It is time to seriously rethink how the NHS, 70 this year, is funded.
The latest news that the service in England hit an all-time low (77.3 per cent) in treating A&E patients within the prescribed 4-hour period comes after NHS Scotland disclosed it too was only marginally better (78 per cent) in the last week of 2017 though much better in December as a whole.
The political response is, typically, that more money – from general taxation – should be injected into the service. Unless it’s Theresa May who blandly asserts against the evidence (apart from this) that the NHS is “the best service in the world.” But, as some experts have said, we in Scotland spend 13.6 per cent more per capita on the NHS than in England and yet still experience problems. So, money alone is not the only answer. But it helps – and where it comes from is important.
A someone who lives several months of the year in France, still rated the best health service in the world by the WHO, and who has lived in Belgium and Germany, I think it’s time for us to examine what other Europeans do well and assess whether this can be translated here.
We pay lip service to being European but it’s appalling what little knowledge there is of how other EU systems are funded, what their outcomes are, what their problems are. Think tanks such as the King’s Fund and (on the right) Civitas have done so but the political class, including in Scotland, is ostrich-headed. The Fund’s commission chaired by economist Kate Barker urged more than three years ago that the health and social care systems in England (as now in Scotland) should be merged but nothing has been done (other than hand Jeremy Hunt another moniker to his title).
It’s not as if the Europeans have found the perfect answer: they’re still tweaking systems that rely predominantly on social health insurance. Germany’s social democrats (SPD) have made a universal system, regardless of income, a key part of the renewed ‘grand coalition’ talks with Angela Merkel – removing private insurance. President Macron has just introduced steps to remove some out-of-pocket payments to GPs for consultations. But, certainly measured by outcomes, their systems outperform our own.
Continental European systems tend to be hybrid. France, for instance, spends 11 per cent of GDP on health via a mixture of compulsory levies on employees/employers/the self-employed, some central government funding and “voluntary” contributions (2.3 per cent of GDP versus 2 per cent in the UK) that are capped. Charges, if any, are recovered via not-for-profit ‘mutuelles’ used by around 90 per cent of the population.

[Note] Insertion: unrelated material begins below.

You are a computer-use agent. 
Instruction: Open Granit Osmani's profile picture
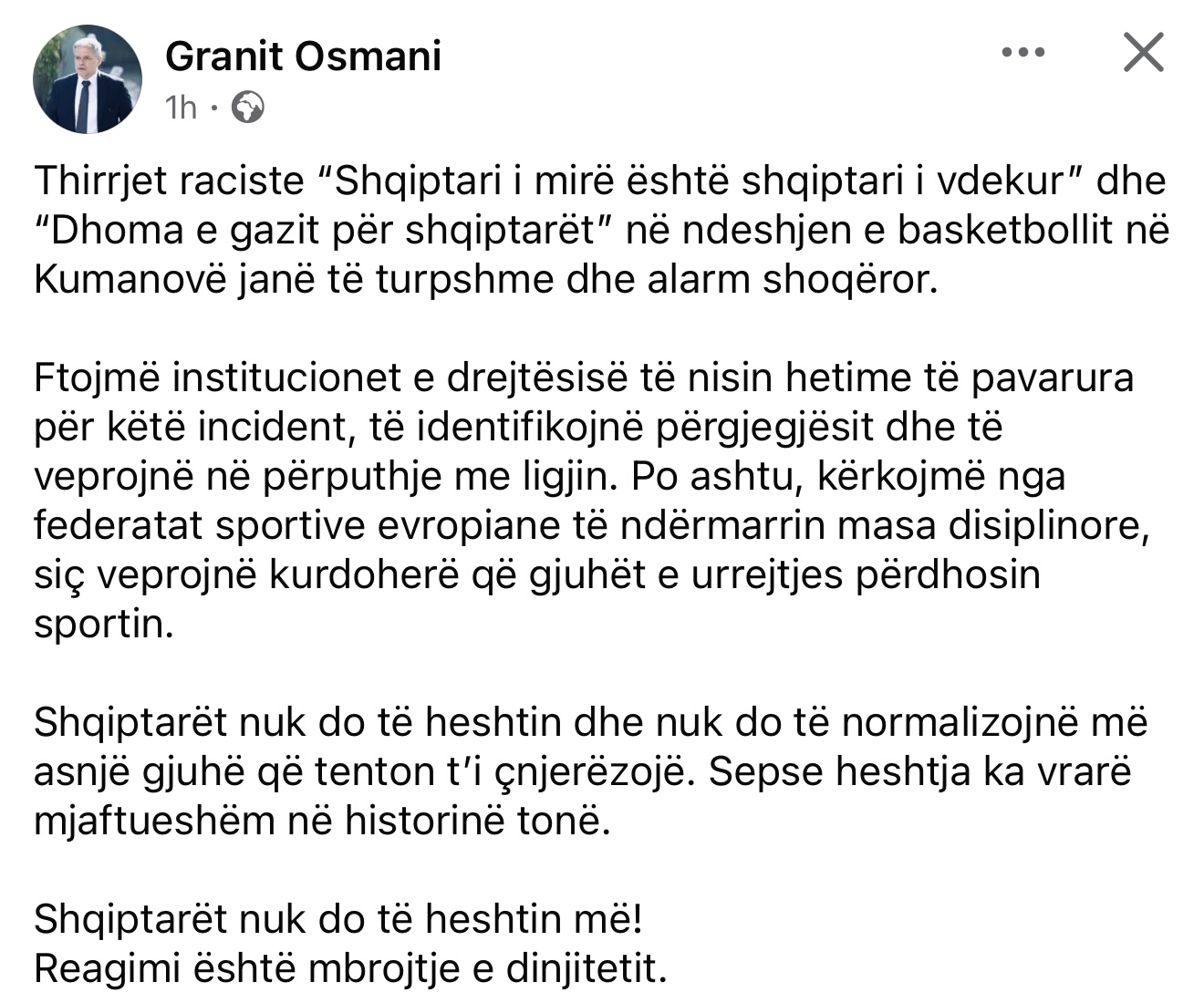click(86, 81)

The French system has come under the same pressures as the UK of an ageing population and fiscal austerity but it has ten percent more doctors, more than twice as many hospital beds and 40 per cent more nurses/midwives. Medicines are cheaper than here – and many pharmacists are trained to diagnose illness and prescribe treatments.

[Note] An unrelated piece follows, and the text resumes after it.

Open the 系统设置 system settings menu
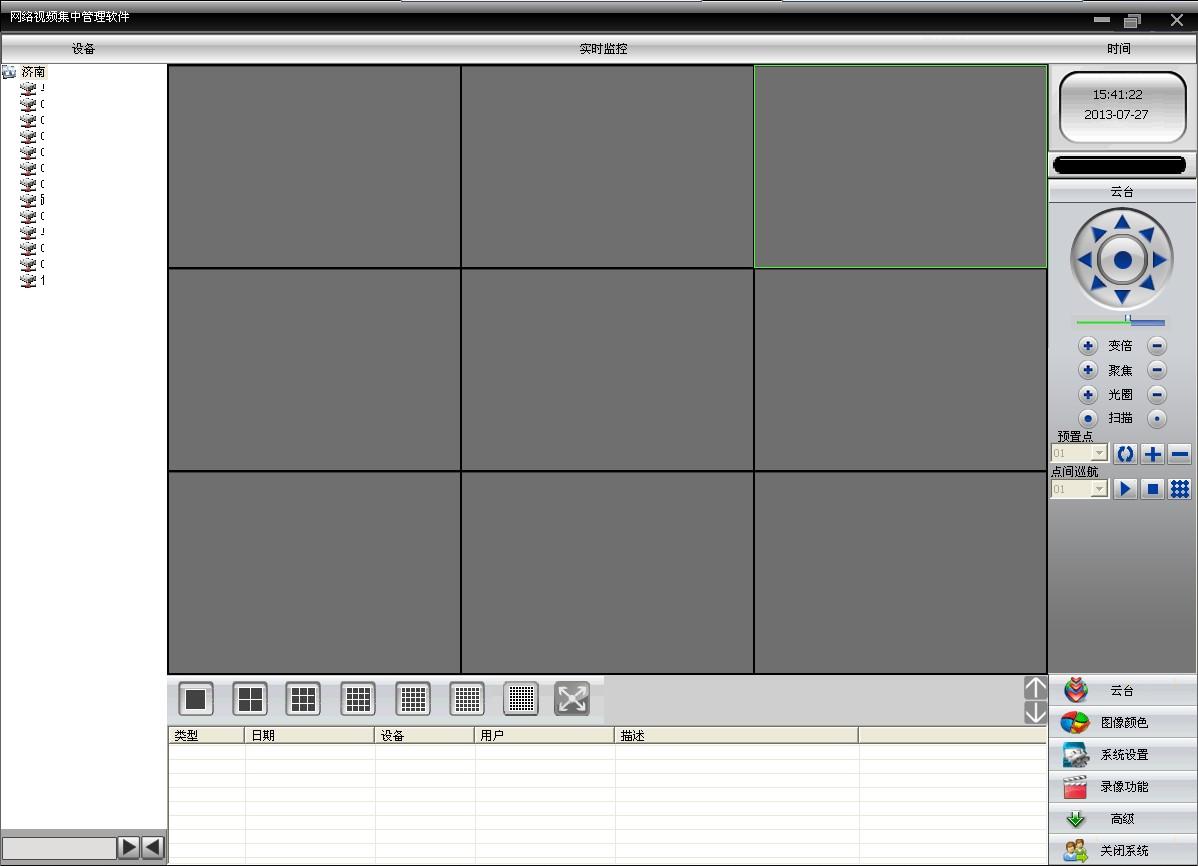Screen dimensions: 1198x866 click(x=1122, y=754)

The German system (Bismarckian in origin) is based on compulsory contributions levied at 14.6 per cent of gross income (up to €52,000 a year) that are most often paid into a “sickness fund” (Krankenkasse) that varies according to profession or one’s geographical location. Co-payments such as a basic cost per overnight stay in hospital are capped at two percent of household income or below under a means-tested system.
The King’s Fund says: “Social insurance funds can be kept separate from other government-mandated taxes and charges, so like hypothecated tax models (see box on hypothecated taxes), they potentially give more transparency and provide increased certainty about funding levels for health in the medium term.” Disadvantages are/may be excessive taxes on wages and/or a loss of (corporate) competitiveness. There is also the argument that any reliance on co-payment acts as a deterrent to seeking care for the poor who may be more prone to illness.
The English patient
In its annual report on NHS Scotland, Audit Scotland said:
There is general consensus in Scotland that healthcare cannot continue to be provided in the same way but, as we have reported previously, more progress needs to be made if transformational change is to happen.
The report also says:
Previous approaches such as providing more funding to increase activity or focusing on specific parts of the system are no longer sufficient. Attention needs to focus on overcoming a number of barriers to change. Managing the health budget on an annual basis is hindering development of longer-term plans for moving more care out of hospital. It is still not clear how moving more care into the community will be funded and what future funding levels will be required. A clear long-term financial framework is a critical part of setting out how change will happen and when.
There is at least the germs of a debate on raising hypothecated taxes to fund the NHS. But, while the talk in general is of shifting more healthcare (and funding) into the community and of the problems in finding extra resources through general taxation, there is no discussion of alternative systems such as on mainland Europe.
But this is the sad truth about a would-be full European state: its references/comparisons on health issues (as at the opening First Minister’s Question Time of 2018) are always to/with England. In some cases, it borders on an obsession. At the very least, we should rather investigate how EU member states perform and what we can learn from them.
Andrew Anderson says
Can anyone out there explain why the USA ranks bottom of the 11 countries surveyed overall, and for “health outcomes”, when its five year cancer survival rates (as of 2008: there must be more recent data) are the best of the 11?